- Work required
Report all lines of the records that contain "computer".

- Record excerpts
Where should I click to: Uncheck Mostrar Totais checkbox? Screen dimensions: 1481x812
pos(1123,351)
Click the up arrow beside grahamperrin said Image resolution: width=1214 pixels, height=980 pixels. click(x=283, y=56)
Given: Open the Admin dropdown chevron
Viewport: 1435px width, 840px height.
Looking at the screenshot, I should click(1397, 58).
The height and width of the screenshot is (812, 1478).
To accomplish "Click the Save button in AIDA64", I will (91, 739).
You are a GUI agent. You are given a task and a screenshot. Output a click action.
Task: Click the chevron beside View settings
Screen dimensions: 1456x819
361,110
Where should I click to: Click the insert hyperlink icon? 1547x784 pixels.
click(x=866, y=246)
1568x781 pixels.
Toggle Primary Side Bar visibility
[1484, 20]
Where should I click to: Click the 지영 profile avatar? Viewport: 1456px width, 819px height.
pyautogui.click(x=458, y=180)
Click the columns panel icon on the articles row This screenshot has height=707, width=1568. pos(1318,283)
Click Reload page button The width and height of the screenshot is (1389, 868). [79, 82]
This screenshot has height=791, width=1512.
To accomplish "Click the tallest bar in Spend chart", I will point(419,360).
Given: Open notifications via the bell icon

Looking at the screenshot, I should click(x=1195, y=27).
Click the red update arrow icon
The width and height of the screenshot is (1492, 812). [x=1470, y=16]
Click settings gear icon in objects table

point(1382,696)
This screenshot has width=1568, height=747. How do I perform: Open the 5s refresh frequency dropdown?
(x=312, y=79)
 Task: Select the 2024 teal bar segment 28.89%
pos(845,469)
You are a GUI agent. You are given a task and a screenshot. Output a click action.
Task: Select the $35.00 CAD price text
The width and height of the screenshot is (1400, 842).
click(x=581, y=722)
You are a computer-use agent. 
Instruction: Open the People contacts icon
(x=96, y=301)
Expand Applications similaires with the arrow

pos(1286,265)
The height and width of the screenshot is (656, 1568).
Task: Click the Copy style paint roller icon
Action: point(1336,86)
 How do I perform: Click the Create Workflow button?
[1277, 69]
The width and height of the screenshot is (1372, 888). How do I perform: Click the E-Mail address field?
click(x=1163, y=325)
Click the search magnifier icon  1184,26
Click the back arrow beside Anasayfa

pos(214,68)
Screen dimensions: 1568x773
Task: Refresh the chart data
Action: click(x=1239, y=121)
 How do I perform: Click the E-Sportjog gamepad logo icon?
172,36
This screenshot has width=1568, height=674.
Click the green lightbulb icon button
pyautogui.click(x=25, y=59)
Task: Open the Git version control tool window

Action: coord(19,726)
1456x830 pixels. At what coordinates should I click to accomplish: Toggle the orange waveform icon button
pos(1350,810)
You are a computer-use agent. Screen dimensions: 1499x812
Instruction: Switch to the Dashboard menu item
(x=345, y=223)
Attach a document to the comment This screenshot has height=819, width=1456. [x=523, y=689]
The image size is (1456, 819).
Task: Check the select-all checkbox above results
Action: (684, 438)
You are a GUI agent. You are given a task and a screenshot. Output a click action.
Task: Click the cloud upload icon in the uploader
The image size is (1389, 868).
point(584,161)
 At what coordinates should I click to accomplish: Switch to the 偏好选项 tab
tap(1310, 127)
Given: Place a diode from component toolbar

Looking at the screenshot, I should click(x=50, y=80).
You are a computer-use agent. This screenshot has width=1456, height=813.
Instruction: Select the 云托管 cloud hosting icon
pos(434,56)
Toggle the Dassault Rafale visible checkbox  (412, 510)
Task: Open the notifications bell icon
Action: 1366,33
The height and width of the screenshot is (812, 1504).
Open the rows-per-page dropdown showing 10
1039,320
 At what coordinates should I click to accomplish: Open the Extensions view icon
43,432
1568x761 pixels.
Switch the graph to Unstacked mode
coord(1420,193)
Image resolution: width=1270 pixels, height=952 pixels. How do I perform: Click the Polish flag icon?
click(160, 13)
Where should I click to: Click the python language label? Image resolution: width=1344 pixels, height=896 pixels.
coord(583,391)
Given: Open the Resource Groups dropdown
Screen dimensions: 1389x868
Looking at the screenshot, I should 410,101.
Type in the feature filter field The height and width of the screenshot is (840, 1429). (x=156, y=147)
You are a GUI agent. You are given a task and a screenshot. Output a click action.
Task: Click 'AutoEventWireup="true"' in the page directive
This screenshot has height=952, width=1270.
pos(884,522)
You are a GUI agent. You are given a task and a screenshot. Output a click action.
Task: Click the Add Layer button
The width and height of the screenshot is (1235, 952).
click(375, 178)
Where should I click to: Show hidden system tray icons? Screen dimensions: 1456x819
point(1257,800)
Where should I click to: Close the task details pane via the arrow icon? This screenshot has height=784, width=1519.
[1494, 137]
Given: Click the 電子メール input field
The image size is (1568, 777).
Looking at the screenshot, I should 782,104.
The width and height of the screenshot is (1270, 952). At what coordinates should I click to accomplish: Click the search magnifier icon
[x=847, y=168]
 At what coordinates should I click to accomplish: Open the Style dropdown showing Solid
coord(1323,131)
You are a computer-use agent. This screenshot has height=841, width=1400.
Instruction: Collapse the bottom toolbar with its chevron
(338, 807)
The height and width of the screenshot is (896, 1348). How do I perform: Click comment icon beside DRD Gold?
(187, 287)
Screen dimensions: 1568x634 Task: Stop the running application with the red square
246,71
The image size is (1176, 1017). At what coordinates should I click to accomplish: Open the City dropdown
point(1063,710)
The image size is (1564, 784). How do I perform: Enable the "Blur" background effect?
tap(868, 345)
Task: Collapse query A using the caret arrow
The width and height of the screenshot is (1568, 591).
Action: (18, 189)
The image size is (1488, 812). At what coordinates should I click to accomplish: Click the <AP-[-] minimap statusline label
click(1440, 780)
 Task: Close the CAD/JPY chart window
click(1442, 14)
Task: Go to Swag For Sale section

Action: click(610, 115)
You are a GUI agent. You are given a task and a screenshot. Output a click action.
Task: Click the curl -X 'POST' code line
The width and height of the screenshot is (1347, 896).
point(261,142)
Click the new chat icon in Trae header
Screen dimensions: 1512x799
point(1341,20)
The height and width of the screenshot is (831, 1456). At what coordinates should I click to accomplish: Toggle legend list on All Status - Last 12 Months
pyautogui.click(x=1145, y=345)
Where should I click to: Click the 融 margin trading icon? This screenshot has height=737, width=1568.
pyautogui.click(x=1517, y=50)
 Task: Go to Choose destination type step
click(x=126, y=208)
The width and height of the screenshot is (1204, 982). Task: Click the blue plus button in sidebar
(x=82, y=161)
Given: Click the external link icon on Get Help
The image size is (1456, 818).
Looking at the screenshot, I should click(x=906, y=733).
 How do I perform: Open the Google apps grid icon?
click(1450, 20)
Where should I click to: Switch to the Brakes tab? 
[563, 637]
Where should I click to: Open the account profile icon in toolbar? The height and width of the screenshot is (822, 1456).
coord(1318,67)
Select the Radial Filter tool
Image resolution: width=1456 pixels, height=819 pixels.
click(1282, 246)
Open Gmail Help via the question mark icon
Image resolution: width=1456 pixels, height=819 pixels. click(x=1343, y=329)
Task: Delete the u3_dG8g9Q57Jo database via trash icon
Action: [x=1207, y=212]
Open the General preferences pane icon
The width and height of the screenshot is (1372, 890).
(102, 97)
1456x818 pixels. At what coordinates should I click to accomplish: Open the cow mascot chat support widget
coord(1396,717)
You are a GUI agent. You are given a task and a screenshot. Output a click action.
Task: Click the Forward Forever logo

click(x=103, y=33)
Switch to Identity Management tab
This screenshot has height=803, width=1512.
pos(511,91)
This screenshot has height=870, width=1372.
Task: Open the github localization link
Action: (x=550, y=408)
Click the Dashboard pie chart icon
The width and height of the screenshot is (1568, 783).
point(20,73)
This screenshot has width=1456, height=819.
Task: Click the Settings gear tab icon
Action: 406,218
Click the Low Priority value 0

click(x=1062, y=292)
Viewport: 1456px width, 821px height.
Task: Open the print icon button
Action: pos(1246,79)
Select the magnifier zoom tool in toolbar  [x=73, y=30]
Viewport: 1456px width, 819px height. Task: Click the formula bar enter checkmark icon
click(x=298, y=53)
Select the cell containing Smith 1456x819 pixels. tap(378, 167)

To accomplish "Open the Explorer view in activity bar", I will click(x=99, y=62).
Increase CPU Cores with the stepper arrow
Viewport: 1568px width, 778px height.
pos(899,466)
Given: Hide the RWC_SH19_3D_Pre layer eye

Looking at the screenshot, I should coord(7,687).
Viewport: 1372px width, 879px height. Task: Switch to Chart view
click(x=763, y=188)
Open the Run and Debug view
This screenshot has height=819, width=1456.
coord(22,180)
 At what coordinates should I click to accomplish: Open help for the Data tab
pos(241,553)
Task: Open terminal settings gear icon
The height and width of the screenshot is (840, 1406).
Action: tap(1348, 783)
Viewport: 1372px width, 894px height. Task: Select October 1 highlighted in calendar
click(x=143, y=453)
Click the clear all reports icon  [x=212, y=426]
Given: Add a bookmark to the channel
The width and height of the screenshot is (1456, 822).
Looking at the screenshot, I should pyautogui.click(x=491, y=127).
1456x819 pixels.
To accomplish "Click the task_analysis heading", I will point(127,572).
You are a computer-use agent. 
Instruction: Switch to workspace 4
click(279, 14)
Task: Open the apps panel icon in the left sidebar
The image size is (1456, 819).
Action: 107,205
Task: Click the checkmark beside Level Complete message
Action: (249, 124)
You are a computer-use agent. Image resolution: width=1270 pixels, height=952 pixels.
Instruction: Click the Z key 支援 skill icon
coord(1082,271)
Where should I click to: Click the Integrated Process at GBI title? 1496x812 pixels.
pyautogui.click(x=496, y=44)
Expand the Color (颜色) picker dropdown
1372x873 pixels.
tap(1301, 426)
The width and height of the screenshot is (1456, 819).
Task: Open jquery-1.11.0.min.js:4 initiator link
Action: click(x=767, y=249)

- Response area
You are a computer-use agent. 
You are a computer-use agent. Screen dimensions: 1499x812
You are a computer-use agent. This screenshot has width=1456, height=813.
You are a computer-use agent. This screenshot has height=841, width=1400.
You are a computer-use agent. 
You are a computer-use agent. Image resolution: width=1270 pixels, height=952 pixels.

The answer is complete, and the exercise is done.